**O que fazer:**
A. Diga se cada afirmação abaixo bate com o artigo sobre austeridade fiscal, respondendo sim ou não e citando as palavras do artigo que decidem: (i) o livro foi publicado por três economistas italianos; (ii) essa linha de pesquisa ganhou fôlego no começo dos anos 2000; (iii) os resultados mostravam que ajustes pelo aumento das receitas tendiam a dar melhores resultados.
B. Segundo o artigo sobre austeridade fiscal, desde quando essa linha de pesquisa ganhou fôlego importante?
C. Transcreva do artigo sobre austeridade fiscal o trecho que começa em "Essa linha de" e vai até "aumento das receitas.", incluindo essas palavras finais.

**Artigo:**
━━━━━━━━━━━━━━━━━━━━━━━━━━━━━━

Austeridade fiscal: as evidências

Austeridade fiscal: as evidências

08/04/2019

Os economistas italianos Alberto Alesina, Carlo Favero e Francesco Giavazzi publicaram um livro documentando sua pesquisa sobre os efeitos macroeconômicos da austeridade fiscal.

Essa linha de pesquisa ganhou fôlego importante desde meados dos anos 1990, quando uma geração de economistas italianos se preocupou com o tema depois da Itália ter sofrido com um crescimento expressivo da sua dívida pública. Os resultados, em geral, mostravam que ajustes fiscais pelo lado da despesa tendem a ter melhores resultados em termos de atividade econômica e durabilidade do ajuste, do que ajustes fiscais protagonizados pelo aumento das receitas.

━━━━━━━━━━━━━━━━━━━━━━━━━━━━━━

**Trechos da listagem:**

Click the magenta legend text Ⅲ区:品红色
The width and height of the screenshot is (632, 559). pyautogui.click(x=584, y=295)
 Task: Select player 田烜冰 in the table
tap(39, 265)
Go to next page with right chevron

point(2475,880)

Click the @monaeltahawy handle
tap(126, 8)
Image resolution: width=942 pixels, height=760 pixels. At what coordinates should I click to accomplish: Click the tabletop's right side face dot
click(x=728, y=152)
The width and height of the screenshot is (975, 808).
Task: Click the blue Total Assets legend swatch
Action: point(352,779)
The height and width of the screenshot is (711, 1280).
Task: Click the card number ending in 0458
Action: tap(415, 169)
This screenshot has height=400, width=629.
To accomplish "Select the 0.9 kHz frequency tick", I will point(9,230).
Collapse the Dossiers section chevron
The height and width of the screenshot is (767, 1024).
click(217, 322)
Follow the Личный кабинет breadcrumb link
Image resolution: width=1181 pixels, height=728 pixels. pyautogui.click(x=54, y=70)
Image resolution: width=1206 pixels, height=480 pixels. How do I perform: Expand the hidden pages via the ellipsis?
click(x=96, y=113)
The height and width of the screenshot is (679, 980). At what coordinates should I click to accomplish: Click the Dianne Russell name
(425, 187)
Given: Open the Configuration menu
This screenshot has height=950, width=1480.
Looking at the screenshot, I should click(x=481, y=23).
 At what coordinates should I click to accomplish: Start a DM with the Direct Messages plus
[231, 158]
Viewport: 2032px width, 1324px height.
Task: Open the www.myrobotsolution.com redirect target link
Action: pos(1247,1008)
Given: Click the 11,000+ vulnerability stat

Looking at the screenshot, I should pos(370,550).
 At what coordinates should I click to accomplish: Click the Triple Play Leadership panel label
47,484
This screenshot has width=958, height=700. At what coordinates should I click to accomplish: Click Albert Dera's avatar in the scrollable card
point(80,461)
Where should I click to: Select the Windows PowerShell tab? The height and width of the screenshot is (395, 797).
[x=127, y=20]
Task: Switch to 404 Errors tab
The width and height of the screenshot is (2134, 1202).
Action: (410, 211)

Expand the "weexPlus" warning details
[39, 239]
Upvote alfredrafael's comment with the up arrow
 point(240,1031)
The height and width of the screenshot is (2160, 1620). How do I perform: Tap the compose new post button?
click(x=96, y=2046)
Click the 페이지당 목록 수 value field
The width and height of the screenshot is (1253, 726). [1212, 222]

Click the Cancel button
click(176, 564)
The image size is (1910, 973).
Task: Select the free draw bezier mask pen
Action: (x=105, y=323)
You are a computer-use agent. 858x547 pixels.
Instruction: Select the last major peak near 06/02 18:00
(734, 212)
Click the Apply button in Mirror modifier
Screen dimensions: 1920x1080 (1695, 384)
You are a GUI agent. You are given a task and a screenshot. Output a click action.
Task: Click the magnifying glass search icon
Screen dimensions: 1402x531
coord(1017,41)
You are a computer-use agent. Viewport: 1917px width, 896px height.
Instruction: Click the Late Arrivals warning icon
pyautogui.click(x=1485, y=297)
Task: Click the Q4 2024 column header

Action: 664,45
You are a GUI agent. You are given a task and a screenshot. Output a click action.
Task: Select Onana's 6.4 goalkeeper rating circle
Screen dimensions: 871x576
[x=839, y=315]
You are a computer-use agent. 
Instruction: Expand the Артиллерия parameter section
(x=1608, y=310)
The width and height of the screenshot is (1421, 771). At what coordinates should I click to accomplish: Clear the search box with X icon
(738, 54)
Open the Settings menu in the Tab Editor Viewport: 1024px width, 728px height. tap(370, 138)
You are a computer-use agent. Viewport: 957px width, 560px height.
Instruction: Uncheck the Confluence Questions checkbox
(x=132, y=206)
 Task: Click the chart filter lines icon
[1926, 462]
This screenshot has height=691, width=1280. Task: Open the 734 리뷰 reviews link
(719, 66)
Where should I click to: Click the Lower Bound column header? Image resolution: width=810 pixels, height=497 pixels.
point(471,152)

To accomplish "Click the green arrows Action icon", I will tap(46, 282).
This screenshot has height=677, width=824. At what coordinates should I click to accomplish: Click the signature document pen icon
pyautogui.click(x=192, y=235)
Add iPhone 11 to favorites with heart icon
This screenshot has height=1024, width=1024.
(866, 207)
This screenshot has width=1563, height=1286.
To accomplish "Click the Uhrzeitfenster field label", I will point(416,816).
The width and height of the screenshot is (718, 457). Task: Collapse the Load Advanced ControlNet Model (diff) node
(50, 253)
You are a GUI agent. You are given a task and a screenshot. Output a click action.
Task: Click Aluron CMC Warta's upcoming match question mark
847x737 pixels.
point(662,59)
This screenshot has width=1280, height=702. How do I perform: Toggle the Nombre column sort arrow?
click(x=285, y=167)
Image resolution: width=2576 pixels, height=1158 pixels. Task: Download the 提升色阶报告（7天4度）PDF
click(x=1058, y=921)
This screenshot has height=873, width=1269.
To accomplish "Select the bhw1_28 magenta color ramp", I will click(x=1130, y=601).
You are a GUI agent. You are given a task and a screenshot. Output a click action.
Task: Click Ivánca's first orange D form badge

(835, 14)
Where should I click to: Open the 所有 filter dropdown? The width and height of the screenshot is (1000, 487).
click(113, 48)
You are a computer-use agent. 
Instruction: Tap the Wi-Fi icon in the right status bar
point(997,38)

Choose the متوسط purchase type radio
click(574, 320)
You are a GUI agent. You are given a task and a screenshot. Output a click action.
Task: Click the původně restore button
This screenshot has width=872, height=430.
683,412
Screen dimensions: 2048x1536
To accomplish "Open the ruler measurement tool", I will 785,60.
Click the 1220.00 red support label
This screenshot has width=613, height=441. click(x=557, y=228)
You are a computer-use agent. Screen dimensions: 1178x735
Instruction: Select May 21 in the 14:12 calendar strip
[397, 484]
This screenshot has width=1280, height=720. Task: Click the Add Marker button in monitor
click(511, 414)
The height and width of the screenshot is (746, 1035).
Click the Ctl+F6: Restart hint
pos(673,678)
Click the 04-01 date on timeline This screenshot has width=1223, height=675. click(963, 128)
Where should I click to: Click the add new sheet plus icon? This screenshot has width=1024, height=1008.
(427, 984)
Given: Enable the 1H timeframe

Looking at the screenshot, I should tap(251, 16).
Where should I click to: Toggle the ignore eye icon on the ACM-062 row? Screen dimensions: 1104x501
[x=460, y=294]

━━━━━━━━━━━━━━━━━━━━━━━━━━━━━━

**Respostas por tarefa:**
A.
(i) Sim: "Os economistas italianos Alberto Alesina, Carlo Favero e Francesco Giavazzi publicaram um livro"
(ii) Não: "ganhou fôlego importante desde meados dos anos 1990"
(iii) Não: "ajustes fiscais pelo lado da despesa tendem a ter melhores resultados em termos de atividade econômica e durabilidade do ajuste, do que ajustes fiscais protagonizados pelo aumento das receitas"

B. Desde meados dos anos 1990.

C.
Essa linha de pesquisa ganhou fôlego importante desde meados dos anos 1990, quando uma geração de economistas italianos se preocupou com o tema depois da Itália ter sofrido com um crescimento expressivo da sua dívida pública. Os resultados, em geral, mostravam que ajustes fiscais pelo lado da despesa tendem a ter melhores resultados em termos de atividade econômica e durabilidade do ajuste, do que ajustes fiscais protagonizados pelo aumento das receitas.